Author: Nana Aleksidze (Ph.D)                                           

The 21-st century world is more demanding for changes and restructuring. The demands on educational institutions are focused on the schools and higher educational institutions to find the ways to meet the needs of students’ effective learning and teachers’ productive work. Students are no longer seen and perceived as only learners who follow the directions passively without expressing their opinions and asking the questions “why” and “how”, but they are active, curious, demanding and full of questions.  In order to maintain the effective management of the classroom and the whole educational process the need to analyze, evaluate and implement appropriate strategies and principles of the educational management aspects became indispensable. Strategic management in education is one of most effective and appropriate way and tool to satisfy students interest, their needs and make fundamental bases to give profound answers to the students questions beginning with : why and how?

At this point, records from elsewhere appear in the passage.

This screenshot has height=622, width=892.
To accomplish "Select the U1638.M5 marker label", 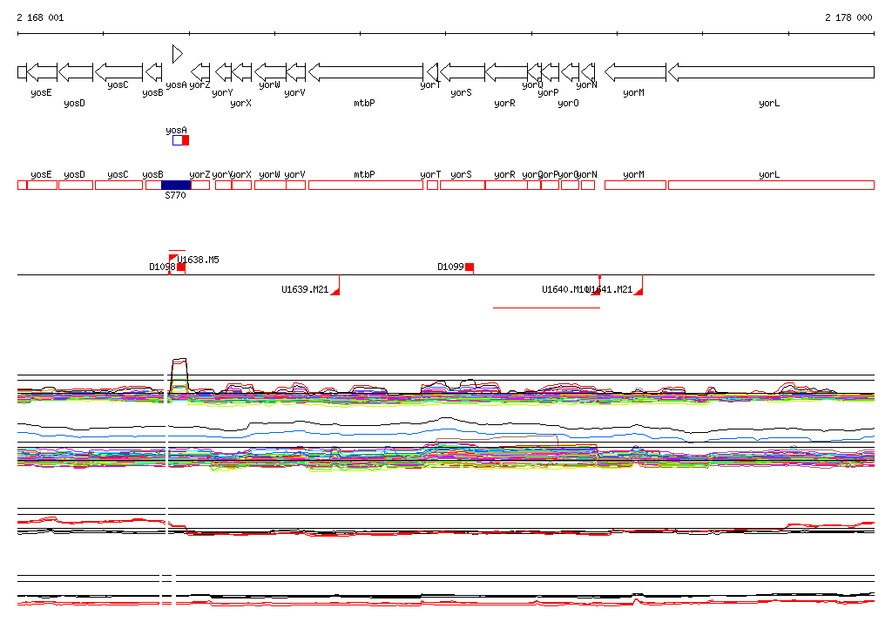I will (198, 260).
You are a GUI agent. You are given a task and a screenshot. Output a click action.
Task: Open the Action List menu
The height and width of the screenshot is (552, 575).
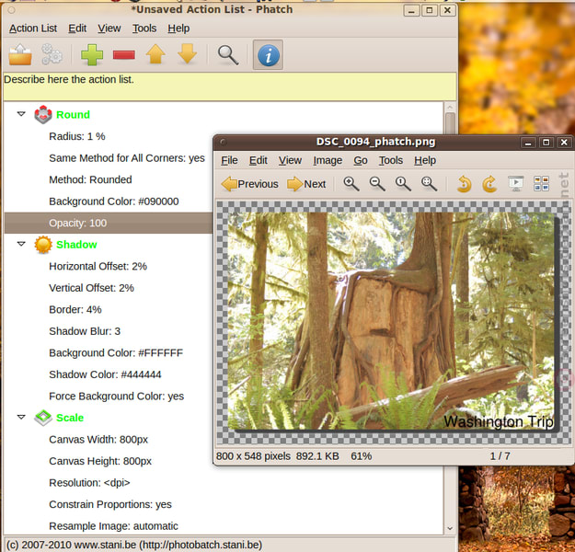click(x=33, y=29)
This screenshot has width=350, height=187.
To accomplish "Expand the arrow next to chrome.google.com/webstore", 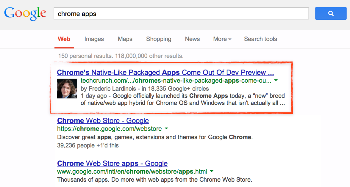I will 166,129.
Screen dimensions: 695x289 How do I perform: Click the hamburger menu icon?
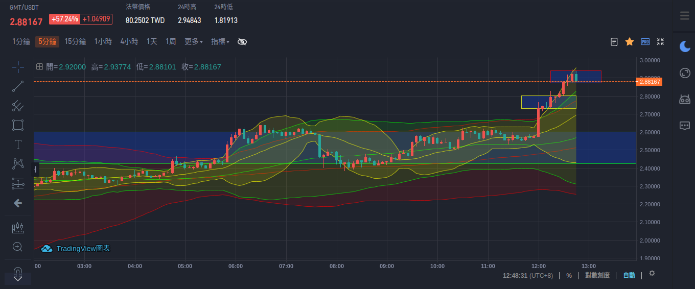685,16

Key Words: Educational Management; Strategic Management; Self-actualization; Educational Leadership; Classroom Management.

Introduction

Contemporary world pushed the managers of education to focus on the major and globally significant themes of educational management. There are themes which are the most challenging issues in all countries in the field of education, but their solutions often depend more on local circumstances rather than on improving ready-made guide-lines and regulations. During the last decade education systems have been undergoing a long process of restructuring from a model of educational management that was deeply rooted in the past to a strategic management model that is focused on the future (Medina & Encomienda 2013). The 21st century world is more demanding for changes and restructuring. The demands on educational institutions are focused on the schools and higher educational institutions to find the ways to meet the needs of students’ effective learning and teachers’ productive work.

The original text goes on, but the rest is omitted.